> **Saved entries**
---

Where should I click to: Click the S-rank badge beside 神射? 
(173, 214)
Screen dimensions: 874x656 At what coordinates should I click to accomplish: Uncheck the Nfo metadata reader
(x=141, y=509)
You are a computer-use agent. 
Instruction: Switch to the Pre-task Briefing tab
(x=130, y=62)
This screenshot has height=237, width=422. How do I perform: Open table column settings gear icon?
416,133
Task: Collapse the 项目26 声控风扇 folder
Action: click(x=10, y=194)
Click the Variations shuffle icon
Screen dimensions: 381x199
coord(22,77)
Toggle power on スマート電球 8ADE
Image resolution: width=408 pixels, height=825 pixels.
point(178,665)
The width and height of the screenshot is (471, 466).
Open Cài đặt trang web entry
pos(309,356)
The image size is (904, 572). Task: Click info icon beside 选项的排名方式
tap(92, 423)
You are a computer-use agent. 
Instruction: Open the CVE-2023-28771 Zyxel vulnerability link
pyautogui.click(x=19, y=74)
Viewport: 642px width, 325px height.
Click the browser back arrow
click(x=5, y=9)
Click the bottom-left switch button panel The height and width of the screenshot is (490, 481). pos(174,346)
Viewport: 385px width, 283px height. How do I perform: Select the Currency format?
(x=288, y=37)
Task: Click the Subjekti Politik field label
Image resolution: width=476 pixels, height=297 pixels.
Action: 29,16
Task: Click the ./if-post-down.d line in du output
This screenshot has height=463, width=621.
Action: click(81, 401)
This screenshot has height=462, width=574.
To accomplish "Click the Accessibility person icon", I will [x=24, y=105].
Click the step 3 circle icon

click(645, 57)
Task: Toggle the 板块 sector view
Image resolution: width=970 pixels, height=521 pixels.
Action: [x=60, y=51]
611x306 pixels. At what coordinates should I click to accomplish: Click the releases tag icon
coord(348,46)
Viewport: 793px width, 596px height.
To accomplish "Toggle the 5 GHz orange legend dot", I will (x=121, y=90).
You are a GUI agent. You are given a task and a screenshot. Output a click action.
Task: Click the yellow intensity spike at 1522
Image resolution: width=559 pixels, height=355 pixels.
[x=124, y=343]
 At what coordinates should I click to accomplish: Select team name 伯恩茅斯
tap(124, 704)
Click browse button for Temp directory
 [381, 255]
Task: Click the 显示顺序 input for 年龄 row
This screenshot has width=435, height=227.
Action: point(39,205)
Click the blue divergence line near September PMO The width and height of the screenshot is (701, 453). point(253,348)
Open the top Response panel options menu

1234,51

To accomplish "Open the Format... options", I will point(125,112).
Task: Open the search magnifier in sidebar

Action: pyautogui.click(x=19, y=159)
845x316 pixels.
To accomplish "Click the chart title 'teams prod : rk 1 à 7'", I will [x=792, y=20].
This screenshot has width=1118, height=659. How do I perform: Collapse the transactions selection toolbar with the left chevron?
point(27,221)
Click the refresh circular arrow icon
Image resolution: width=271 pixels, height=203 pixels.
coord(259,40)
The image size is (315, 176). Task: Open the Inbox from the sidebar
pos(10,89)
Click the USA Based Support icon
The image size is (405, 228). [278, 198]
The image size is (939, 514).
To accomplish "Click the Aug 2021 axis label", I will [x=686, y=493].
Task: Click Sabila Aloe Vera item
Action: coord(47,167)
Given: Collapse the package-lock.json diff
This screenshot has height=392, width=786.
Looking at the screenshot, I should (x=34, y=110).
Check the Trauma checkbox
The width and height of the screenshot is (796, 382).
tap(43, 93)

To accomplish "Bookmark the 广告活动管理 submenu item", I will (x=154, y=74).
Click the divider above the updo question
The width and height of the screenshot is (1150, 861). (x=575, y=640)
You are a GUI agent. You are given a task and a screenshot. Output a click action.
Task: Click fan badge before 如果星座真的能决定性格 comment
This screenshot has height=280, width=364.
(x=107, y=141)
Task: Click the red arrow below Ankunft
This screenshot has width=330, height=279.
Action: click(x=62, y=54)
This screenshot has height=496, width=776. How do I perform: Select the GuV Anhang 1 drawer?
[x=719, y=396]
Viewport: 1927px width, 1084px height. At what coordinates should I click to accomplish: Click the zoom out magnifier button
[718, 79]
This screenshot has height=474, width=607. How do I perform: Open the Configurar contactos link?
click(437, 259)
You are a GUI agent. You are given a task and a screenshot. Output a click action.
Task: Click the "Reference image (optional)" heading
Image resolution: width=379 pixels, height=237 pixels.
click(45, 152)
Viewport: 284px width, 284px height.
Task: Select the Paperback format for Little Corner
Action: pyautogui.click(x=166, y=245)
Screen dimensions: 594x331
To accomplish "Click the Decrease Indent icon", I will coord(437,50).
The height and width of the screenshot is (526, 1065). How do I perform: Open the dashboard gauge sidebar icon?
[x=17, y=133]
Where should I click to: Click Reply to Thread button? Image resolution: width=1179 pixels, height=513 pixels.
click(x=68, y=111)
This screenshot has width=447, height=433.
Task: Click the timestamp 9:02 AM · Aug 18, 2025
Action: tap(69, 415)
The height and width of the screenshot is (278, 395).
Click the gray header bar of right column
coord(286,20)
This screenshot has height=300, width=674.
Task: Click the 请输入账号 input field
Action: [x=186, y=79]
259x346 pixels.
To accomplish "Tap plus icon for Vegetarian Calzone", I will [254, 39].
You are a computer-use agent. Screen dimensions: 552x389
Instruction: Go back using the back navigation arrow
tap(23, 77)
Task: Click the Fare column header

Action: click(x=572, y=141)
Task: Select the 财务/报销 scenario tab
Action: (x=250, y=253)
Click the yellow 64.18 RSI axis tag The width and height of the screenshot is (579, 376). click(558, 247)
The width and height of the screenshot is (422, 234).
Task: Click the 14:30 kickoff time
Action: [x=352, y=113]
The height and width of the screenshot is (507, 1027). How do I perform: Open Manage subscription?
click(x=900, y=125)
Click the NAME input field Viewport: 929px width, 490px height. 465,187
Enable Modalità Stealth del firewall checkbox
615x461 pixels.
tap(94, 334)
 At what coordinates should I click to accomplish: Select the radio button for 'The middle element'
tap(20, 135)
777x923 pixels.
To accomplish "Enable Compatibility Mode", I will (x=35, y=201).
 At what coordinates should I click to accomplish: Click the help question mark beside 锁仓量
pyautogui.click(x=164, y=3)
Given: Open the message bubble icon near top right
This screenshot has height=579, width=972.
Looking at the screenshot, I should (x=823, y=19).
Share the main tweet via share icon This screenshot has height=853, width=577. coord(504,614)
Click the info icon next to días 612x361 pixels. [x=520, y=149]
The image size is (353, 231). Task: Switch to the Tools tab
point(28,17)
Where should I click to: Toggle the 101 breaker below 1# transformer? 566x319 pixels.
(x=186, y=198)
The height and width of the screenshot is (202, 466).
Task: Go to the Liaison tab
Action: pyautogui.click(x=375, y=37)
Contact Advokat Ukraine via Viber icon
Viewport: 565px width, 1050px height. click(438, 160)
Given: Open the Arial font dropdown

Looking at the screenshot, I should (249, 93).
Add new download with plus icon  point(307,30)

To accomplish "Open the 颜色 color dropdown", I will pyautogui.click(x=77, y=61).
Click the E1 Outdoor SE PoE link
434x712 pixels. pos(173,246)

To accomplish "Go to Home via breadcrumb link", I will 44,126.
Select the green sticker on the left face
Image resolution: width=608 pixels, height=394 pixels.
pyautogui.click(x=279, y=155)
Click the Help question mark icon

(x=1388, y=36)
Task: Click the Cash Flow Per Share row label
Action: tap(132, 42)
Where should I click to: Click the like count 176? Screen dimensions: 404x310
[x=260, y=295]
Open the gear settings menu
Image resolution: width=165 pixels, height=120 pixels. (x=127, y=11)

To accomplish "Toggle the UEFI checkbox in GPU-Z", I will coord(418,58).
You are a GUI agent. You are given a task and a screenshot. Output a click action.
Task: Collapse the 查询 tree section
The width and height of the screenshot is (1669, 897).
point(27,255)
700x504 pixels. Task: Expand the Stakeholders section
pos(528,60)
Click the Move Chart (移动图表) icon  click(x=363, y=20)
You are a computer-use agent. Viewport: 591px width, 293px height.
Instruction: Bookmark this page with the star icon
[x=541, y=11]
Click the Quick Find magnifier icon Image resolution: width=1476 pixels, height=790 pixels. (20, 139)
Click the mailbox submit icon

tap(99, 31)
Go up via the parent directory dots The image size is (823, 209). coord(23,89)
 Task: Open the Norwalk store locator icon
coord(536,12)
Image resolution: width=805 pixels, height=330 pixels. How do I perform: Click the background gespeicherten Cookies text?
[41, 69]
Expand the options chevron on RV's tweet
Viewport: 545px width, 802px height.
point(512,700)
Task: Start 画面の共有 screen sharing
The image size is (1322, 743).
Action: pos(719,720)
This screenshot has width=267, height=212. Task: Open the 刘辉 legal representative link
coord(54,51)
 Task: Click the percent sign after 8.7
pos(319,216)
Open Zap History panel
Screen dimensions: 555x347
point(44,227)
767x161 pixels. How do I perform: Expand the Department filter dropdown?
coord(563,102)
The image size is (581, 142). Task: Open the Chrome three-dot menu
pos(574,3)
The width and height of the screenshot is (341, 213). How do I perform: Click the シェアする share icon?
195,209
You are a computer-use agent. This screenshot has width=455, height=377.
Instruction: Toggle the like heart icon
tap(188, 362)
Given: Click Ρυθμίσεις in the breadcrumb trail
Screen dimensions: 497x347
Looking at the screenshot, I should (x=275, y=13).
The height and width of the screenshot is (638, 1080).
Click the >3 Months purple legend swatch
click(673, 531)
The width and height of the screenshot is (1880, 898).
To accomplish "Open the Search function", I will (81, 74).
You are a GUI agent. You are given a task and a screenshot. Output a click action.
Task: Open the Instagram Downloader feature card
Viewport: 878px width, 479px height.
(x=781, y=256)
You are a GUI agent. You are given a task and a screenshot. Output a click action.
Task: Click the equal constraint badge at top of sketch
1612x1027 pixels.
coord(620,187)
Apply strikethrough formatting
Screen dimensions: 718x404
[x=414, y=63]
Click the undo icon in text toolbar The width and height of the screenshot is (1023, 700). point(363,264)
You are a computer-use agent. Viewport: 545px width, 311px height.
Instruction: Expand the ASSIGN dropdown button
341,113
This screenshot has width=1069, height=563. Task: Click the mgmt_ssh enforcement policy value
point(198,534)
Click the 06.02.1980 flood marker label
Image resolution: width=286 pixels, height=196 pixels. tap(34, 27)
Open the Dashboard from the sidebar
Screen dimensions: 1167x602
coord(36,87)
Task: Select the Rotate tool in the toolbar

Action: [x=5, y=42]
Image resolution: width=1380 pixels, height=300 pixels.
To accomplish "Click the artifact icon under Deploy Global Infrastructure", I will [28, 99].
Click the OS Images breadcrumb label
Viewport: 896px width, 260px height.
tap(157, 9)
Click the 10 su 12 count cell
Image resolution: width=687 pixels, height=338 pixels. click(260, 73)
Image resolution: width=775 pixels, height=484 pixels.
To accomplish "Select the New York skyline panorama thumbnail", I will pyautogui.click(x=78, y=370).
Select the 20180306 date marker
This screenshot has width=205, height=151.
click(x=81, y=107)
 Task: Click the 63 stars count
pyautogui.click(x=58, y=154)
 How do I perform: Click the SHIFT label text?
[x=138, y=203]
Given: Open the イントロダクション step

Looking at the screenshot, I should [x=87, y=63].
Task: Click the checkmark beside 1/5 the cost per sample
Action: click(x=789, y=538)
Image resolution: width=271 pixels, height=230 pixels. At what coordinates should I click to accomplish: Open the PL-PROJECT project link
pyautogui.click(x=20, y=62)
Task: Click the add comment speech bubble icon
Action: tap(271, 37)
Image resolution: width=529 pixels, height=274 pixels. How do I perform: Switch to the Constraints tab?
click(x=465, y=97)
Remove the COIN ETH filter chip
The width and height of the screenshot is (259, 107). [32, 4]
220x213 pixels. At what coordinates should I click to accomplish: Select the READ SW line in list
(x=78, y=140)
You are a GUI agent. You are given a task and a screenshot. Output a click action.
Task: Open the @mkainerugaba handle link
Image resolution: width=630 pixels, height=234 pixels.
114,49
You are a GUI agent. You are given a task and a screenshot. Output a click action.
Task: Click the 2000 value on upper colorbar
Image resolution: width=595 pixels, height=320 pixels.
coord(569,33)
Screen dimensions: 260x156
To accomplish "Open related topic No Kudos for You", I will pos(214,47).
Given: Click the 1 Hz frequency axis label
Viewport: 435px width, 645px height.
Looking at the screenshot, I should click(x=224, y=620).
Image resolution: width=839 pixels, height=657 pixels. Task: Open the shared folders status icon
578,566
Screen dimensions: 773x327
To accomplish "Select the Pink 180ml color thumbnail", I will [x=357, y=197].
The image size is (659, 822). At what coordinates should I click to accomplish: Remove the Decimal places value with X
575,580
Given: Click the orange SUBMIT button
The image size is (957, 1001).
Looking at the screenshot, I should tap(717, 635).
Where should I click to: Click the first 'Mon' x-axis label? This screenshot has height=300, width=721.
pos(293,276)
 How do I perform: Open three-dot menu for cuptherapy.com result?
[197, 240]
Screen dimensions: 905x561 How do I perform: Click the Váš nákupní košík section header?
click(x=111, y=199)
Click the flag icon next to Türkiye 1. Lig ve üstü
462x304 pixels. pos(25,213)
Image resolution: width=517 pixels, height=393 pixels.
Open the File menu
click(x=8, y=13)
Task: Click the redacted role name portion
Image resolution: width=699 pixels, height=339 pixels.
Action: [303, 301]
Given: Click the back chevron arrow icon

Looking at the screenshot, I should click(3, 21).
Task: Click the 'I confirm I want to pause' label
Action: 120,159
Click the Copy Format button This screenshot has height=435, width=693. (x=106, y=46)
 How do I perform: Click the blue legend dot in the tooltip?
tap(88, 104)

---

Give the number of lines in the entries that contain "computer", and add nothing.

6